Frequency Analysis

Each index can be annotated with phrases (e.g., noun-phrase, bigram, trigram) and entities (e.g., person, organization, location). The Frequency tab shows the most frequent terms, phrases, and entities in the index.

Overview of Frequency input

Example

  1. Select the index in the Left Navigation.

  2. Select the Frequency tab in the right content tab pane.

  3. Select the person radio button under Find Top entities of type.

  4. Enter 1000 in the Number of Results text box.

  5. Select the Document Frequency for Sort By.

  6. Press Submit. This analysis will take a few minutes. A progress indicator will appear as Sifaka is calculating the top entities. Note: If this experiment takes longer than 10 minutes, check that the correct java version is installed.

  7. The people that occur in the greatest number of documents will display in a table to the right of the input.

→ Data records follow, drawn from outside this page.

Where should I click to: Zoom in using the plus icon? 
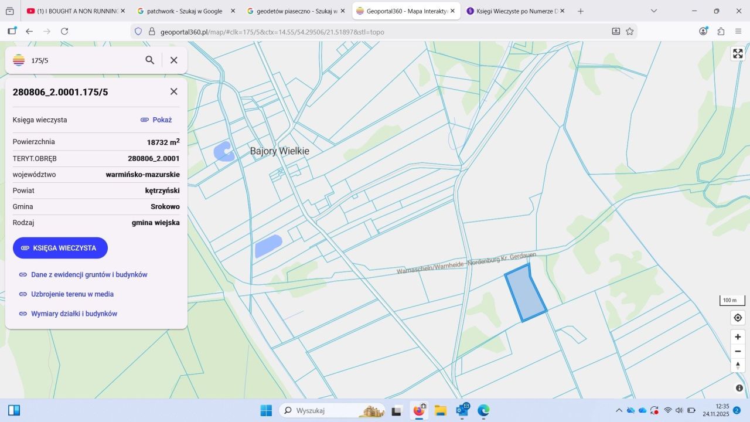[x=738, y=336]
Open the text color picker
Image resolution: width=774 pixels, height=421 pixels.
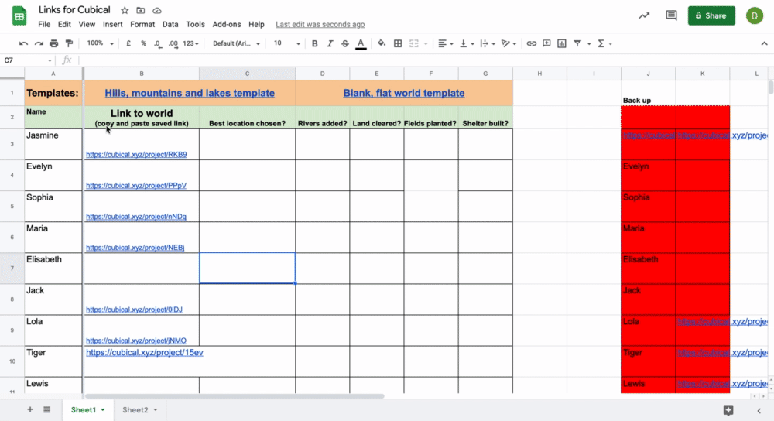point(361,43)
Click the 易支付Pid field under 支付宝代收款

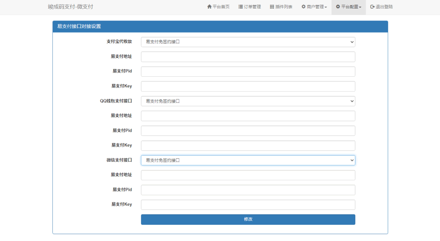(x=248, y=72)
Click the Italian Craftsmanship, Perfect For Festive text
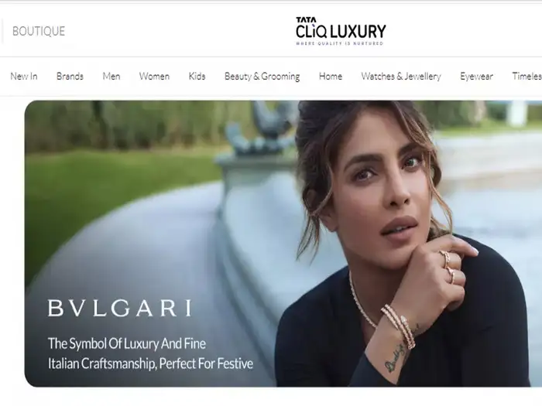The width and height of the screenshot is (542, 406). tap(150, 363)
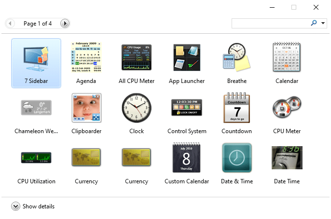Screen dimensions: 331x219
Task: Open the search options dropdown arrow
Action: click(323, 23)
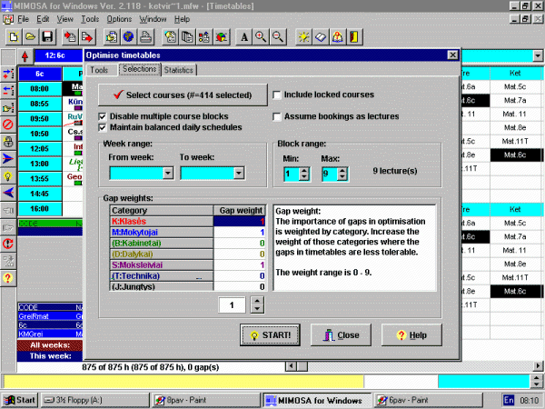Uncheck 'Maintain balanced daily schedules'
This screenshot has width=545, height=409.
[104, 128]
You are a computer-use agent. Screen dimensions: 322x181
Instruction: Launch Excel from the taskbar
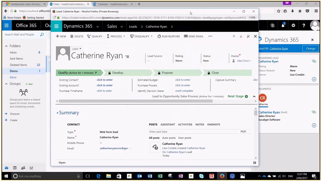160,176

  8. Click on the Collection Freq column header to sort the people by how many times they appear in the corpus rather than the number of documents in which they appear. Note: This list still contains the original result set. The result set was truncated based on the Document Frequency count which was selected upon submitting.

  9. Click the Save Results button to save this table in CSV format.

    Example:  Frequency analysis
  10. Right click on "paul volcker" and select Search from the context menu. The search tab will open with "paul volcker" automatically populated as the search query.